#### [Exercise materials]
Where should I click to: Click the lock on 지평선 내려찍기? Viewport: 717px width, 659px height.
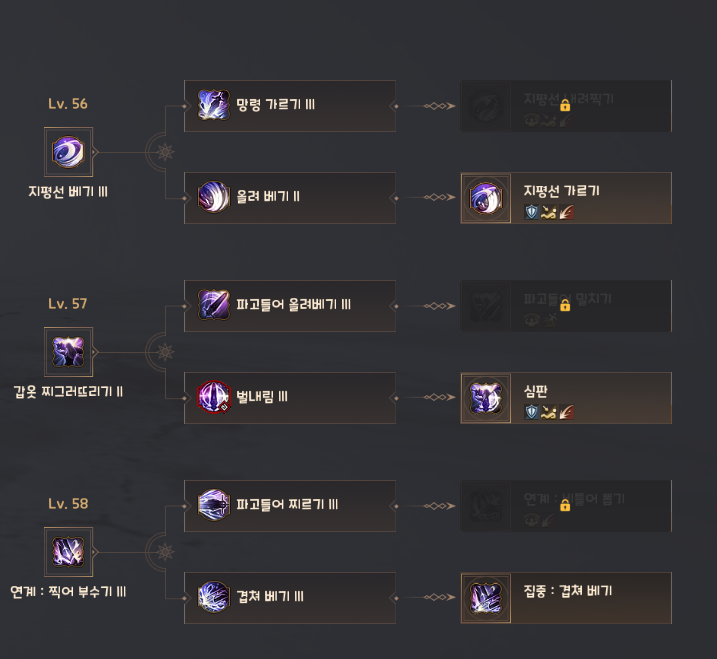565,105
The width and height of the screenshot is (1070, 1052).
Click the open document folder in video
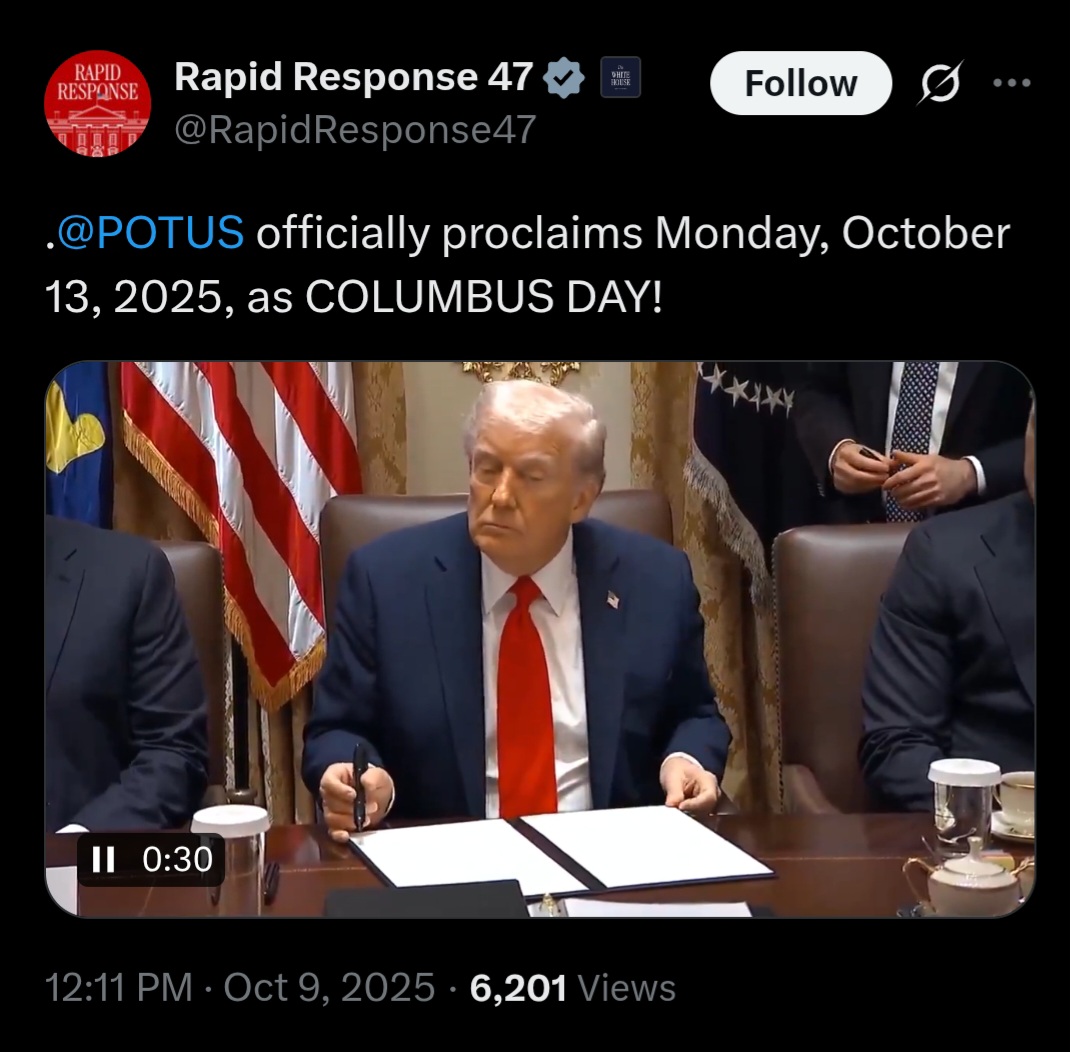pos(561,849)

---

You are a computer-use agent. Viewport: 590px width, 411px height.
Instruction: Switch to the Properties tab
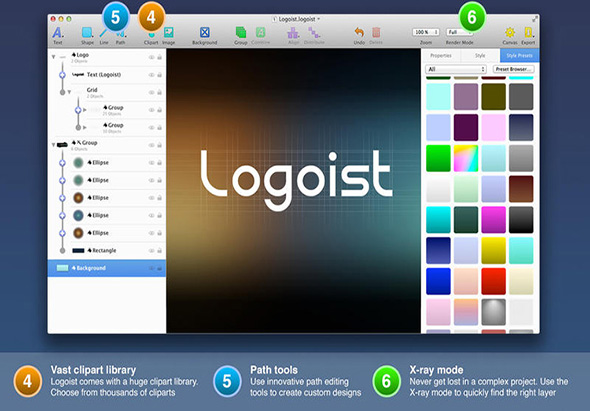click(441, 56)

--

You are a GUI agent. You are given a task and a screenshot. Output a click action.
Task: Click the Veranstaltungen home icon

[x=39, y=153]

#### [Your instructions]
Write out again the records starting with the line that contains "Where should I" and going on through the line that contains "pos(561,849)", requests included, but shift every coordinate in the answers by adding 81 to it. Leave the pictures out.

#### [The completed task]
Where should I click to: Click the lock on 지평선 내려찍기? Viewport: 717px width, 659px height.
646,186
The width and height of the screenshot is (1070, 1052).
Click the open document folder in video
pos(642,930)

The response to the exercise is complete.